Server-side (modification of pythons Socket-server ThreadingMixIn):

import socket
import threading
import SocketServer

# MyAwesomelyNamedServerScript.py

class ThreadedTCPRequestHandler(SocketServer.BaseRequestHandler):

    def handle(self):

        def func1(scr1):
            #put code that does something here.
            print 'func1 : %s' % scr1
            return scr1

        def funct2(scr2):
            #put code that does something here.
            print 'func2 : %s' % scr2
            return scr2


        # self.request is the TCP socket connected to the client
        cur_thread = threading.current_thread()
        data = self.request.recv(1024)

        # In the data package the IP from client. 
        # Extract and add to an IP list (e.g. max 2 connection.)
        # if/else statement: if max connection reached than report back "cannot connect... waiting in queue or something".
        # limiting the request also prevent DDos attacks from the start.

        data_proc = func1(data)       # do something once
        data      = func2(data_proc)  # do something twice

        response = "{}: {}".format(cur_thread.name, data)
        self.request.sendall(response)

class ThreadedTCPServer(SocketServer.ThreadingMixIn, SocketServer.TCPServer):
    pass

def setupServer(ip = None, port = None, message = None):
    # Ip, port, message can be linked to below code if you want exernal input via GUI
    # Port 0 means to select an arbitrary unused port
    HOST, PORT = "localhost", 0

    server = ThreadedTCPServer((HOST, PORT), ThreadedTCPRequestHandler)
    ip, port = server.server_address

    # Start a thread with the server -- that thread will then start one
    # more thread for each request
    server_thread = threading.Thread(target=server.serve_forever)
    # Exit the server thread when the main thread terminates
    server_thread.daemon = True
    server_thread.start()
    print "Server loop running in thread:", server_thread.name
    sock = socket.socket(socket.AF_INET, socket.SOCK_STREAM)
    sock.connect((ip, port))
    try:
        sock.sendall(message)
        response = sock.recv(1024)
        print "Received: {}".format(response)
    finally:
        sock.close()

def test_main():

        #client(ip, port, "Hello World 1")
        #client(ip, port, "Hello World 2")
        #client(ip, port, "Hello World 3")

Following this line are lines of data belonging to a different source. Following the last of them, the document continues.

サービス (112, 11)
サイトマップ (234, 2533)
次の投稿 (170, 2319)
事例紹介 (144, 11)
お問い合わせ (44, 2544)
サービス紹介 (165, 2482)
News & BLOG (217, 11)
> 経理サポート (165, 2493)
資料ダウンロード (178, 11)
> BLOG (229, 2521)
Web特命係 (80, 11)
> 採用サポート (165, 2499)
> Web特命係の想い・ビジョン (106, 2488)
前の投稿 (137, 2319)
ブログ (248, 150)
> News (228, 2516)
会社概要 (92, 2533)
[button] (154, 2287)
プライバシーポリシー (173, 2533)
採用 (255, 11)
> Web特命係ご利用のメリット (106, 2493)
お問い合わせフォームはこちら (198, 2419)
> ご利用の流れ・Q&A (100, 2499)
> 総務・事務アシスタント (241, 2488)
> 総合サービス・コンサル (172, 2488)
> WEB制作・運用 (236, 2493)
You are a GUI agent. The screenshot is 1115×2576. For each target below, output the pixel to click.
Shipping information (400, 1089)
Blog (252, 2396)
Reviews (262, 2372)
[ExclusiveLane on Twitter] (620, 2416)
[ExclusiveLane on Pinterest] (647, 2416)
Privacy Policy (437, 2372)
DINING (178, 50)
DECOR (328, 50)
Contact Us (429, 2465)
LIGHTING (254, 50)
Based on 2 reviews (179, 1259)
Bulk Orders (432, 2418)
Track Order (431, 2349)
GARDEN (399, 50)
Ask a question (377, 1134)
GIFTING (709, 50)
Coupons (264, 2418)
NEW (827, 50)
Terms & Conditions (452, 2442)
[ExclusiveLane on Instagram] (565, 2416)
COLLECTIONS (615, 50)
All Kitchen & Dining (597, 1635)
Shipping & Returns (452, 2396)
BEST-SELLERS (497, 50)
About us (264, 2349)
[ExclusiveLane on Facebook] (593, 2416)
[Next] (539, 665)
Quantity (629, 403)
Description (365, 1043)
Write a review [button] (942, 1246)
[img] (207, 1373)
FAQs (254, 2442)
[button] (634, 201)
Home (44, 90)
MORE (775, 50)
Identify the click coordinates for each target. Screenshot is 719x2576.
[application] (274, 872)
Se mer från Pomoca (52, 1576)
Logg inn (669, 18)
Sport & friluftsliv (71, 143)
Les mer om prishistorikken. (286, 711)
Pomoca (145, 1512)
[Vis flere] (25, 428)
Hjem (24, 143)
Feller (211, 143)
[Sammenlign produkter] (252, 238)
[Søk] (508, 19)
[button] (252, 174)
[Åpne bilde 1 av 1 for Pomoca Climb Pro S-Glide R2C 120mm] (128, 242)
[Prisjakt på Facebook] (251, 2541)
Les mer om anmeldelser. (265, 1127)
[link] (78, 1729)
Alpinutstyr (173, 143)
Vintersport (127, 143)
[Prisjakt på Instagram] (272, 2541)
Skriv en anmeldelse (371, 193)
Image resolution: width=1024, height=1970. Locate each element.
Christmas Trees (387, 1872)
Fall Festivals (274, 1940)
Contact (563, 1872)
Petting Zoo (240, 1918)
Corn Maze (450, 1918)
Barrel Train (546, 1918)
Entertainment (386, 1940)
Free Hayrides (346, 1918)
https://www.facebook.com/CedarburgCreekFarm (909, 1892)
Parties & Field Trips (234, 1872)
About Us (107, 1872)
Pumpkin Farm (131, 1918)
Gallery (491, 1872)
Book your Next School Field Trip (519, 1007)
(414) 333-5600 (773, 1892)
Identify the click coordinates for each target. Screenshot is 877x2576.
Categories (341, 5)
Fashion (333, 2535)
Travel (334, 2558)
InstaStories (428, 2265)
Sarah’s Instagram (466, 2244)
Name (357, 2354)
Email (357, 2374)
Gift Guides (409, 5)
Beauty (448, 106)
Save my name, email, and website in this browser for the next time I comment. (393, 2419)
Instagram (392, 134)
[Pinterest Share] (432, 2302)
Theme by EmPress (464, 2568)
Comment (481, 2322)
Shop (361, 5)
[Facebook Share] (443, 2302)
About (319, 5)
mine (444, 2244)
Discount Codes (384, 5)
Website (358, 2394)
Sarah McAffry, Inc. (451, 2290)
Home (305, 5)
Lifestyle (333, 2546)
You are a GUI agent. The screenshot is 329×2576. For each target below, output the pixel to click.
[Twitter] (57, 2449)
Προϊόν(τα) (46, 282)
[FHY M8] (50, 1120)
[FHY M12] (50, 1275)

        client(message = "Hello World 1")
        client(message = "Hello World 2")
        client(message = "Hello World 3")

        server.shutdown()
        server.server_close()

if __name__ == "__main__":

    test_main()  #runs the main test

The MainApp.py script in short:

import myloginscript
import myAwesomeMainGUI

...snippet ... <incl. Qt imports, etc.> ...

#MainApp.py

class MyMainUI(QtWidgets.QMainWindow, myAwesomeMainGUI.Ui_MainWindow):

    ...snippet <your code>...

    def setUpass(self, username):
        # do whatever you want with the username
        # if Pword brought here then login.username.text() needs to be altered to get pw instead.
        self.username = username  # this variable shoud be made inside your main code.
#        self.label.setText("Username: %s" % self.username)
        print 'The username is : %s' % self.username

if _name__ = '__main__':

    app.QApplication(sys.argv)

    login= myloginscript()  # this runs your login script (GUI starts if attached therein.)

    if login.exec():
        window = MymainwindowDialog()           # main appwindow...not login GUI.
        window.setUpass(login.username.text())
        window.show()
        sys.stdout.flush()
        try:
            sys.exit(app.exec())
        except:
            print('Exit now.. wrong Uname or Pword')
    else:
        sys.exit(-1)  # user pressed 'Cancel', lets quit the program here.